A síndrome de Guillain-Barré foi descrita em 1916, quando o desconhecimento e consequente demora no diagnóstico e tratamento adequado levavam a uma alta mortalidade. Como em cerca de 30% dos pacientes a síndrome se manifesta com fraqueza nas pernas que se espalha até comprometer o sistema respiratório, os avanços que permitiram maior controle da respiração, como a ventilação mecânica, foram decisivos para melhorar a sobrevida dos pacientes. “Outros marcos importantes estão relacionados ao surgimento de tratamentos como a plasmaférese, em 1978, e a imunoglobulina humana, na década de 1990. Estas são terapias de substituição do plasma do sangue e de reposição de anticorpos, respectivamente”, explica Marcondes França.

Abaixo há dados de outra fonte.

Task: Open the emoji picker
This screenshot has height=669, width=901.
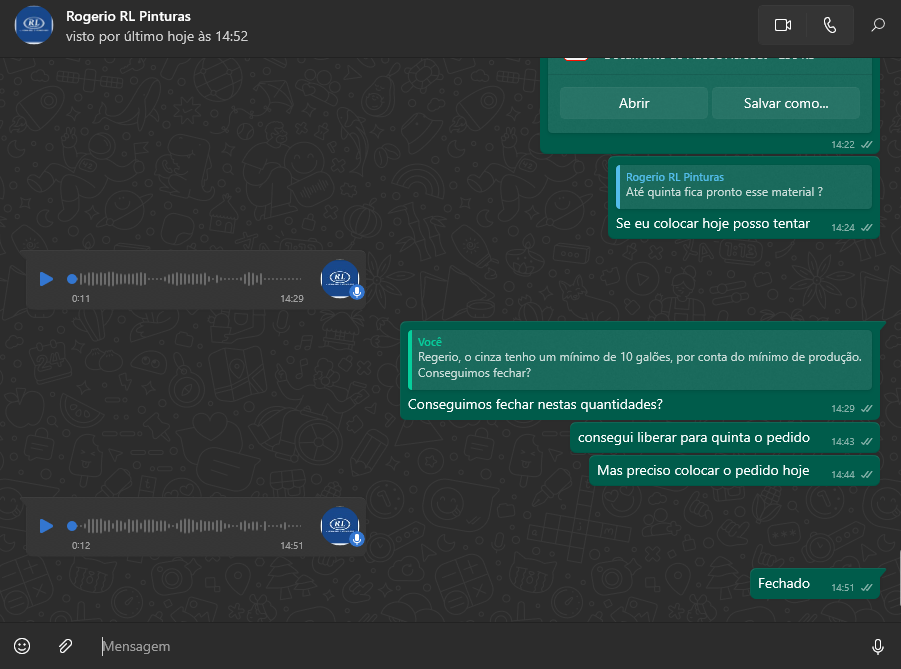Action: (22, 646)
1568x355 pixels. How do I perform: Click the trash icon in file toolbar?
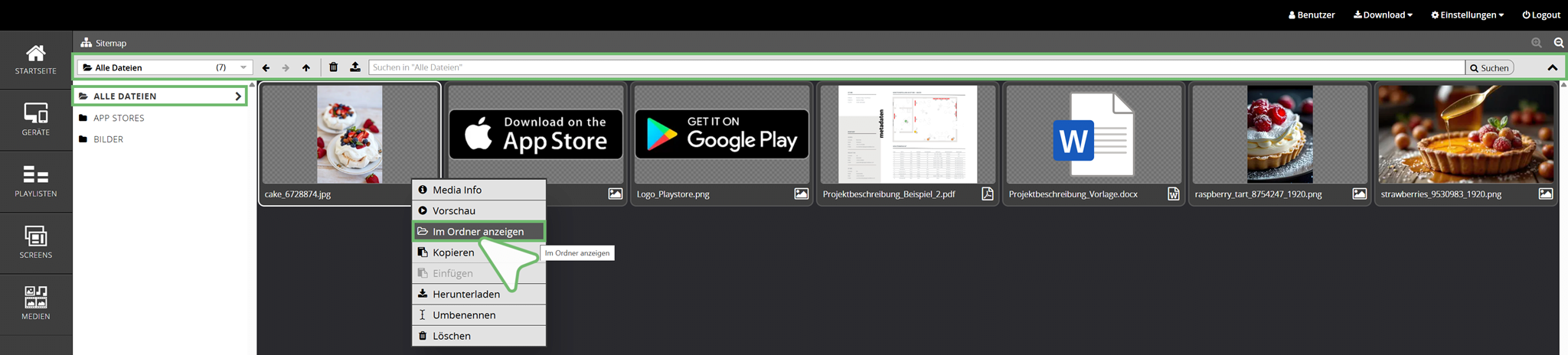tap(333, 67)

No Brasil, as pesquisas sobre a síndrome foram intensificadas após associações com a infecção pelo vírus zika. Desde então, laboratórios e universidades em Campinas, Ribeirão Preto, Niterói, Rio de Janeiro e Natal conduzem estudos diversificados, que buscam principalmente identificar as principais causas e mecanismos envolvidos na síndrome. Além disso, há grande foco no desenvolvimento de exames que agilizem o diagnóstico, já que o tratamento é mais eficaz quando iniciado até 14 dias após o surgimento dos sintomas.

“A síndrome pode ser ocasionada por lesão nos axônios - parte do neurônio responsável pela condução dos impulsos nervosos, ou na bainha de mielina - barreira que envolve e protege os axônios que protege o cérebro. O entendimento de como isso ocorre é importante objeto de pesquisas no Brasil, pois as diferenças levam a variações que incluem a resposta aos diferentes tipos de tratamento”, complementa o especialista.

O diagnóstico perpassa a percepção de um grupo de sinais e sintomas que, nos primeiros momentos, não estarão evidentes em exames, o que torna a detecção do problema um pouco mais dificultada. O teste com o líquido da espinha (líquido cefalorraquidiano) é um auxílio, mas só depois de alguns dias, já que as alterações no organismo surgem no mínimo em uma semana após a pessoa contrair o mal. Em um prazo maior, as mudanças na condução nervosa podem ser observadas - o exame de eletroneuromiografia, que consiste em pequenos choques nos braços e nas pernas, consegue apontar alterações que indicam a lesão da mielina.